In the peer reviewed articles for issue 68 of the New Contree aspects of the environmental, military, financial as well as social history of the Western and Eastern Cape region of South Africa prominently features. Poverty, personalities and their initiatives are eminent. The entry article on White settlement and irrigation schemes: CF Rigg and the founding of Bonnievale in the Breede river, 1900-c.1953 covers a valuable sample of imperialismembedded settlement history in the heyday of British empire governance in South Africa. The entrepreneurial activities of the Scottish emigrant Rigg in the Breede River paved way for accommodating poor whites on his so-called Riggton plots, which eventually contributed to the establishment of the town Bonnievale.

Then follow Perspective on John Graham and the Fourth Cape Eastern Frontier war of 1811-1812. The outstanding military and intellectual skills qualities of Graham in this War against the Xhosa are critically reviewed for its short term successes but a failure in securing long lasting peace and stability in relations with the Colony’s Xhosa neighbours.

The next article moves further back in time to the period of rule by the Dutch East Indian Company (DEIC). In Public finances under private company rule: The Dutch Cape Colony (1652–1795) the expenditures and revenue sources of the Company at the Cape are under review. Interestingly it’s pointed out in the discussion that the Company’s expenses exceeded its revenues throughout the period under review and that the tax system was broadly progressive. At the time the DEIC apparently did not invest outrageously to secure the economic development of the Cape Colony.

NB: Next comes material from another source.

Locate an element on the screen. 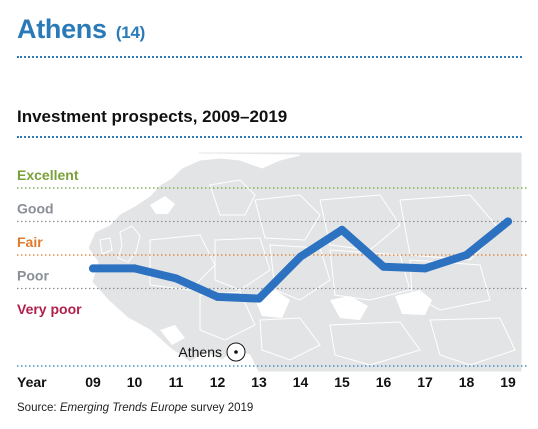 The image size is (538, 429). level-label-2: Fair is located at coordinates (30, 242).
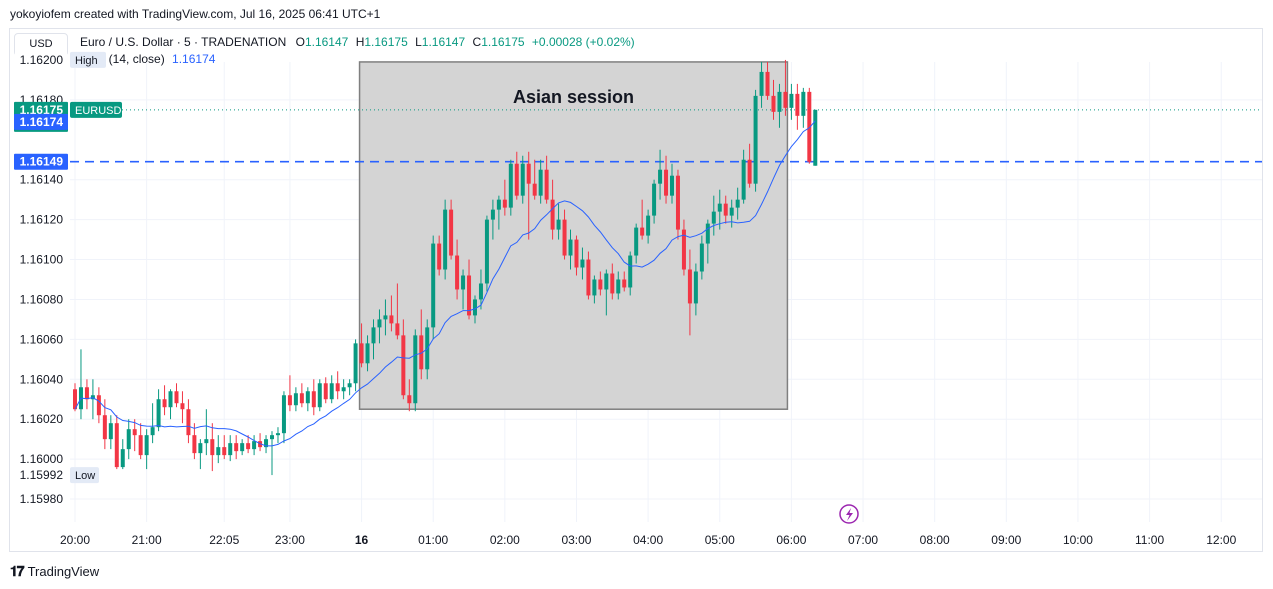 This screenshot has height=589, width=1273. I want to click on x-tick-label: 04:00, so click(648, 540).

In Early roots of 'coloured' poverty: How much can 19th century censuses assist to explain the current situation? the authors review the pervasive poverty among Coloureds since 1865 from a socio-economic angle, based on census data. The last peer reviewed contribution stand uniquely on its own but with a distinctive point of departure on a probably controversial perceived topic, namely: Threats of Communist expansion in Apartheid South Africa: NP claims versus CIA intelligence perspectives in the years 1960 to 1990. The authors engage with the apparent perception that the threat of Soviet expansionism during the time of South Africa’s Border War during 1966 to 1989 was a fabrication by the National Party government to motivate young men to fight to maintain Apartheid as the main political ideology. By occupying with CIA intelligence reports, these perceptions are contested.

The book reviews also fits nicely into the article offerings of this edition: Refreshing insights are provided on cultural memory and early civilization (author: Jan Assmann); the Slave society of the Cape of Good Hope (author: Karel Schoeman) and the multi-authored effort of WJ Constantine’s newacclaimed perspectives on the Anglo-Boer War.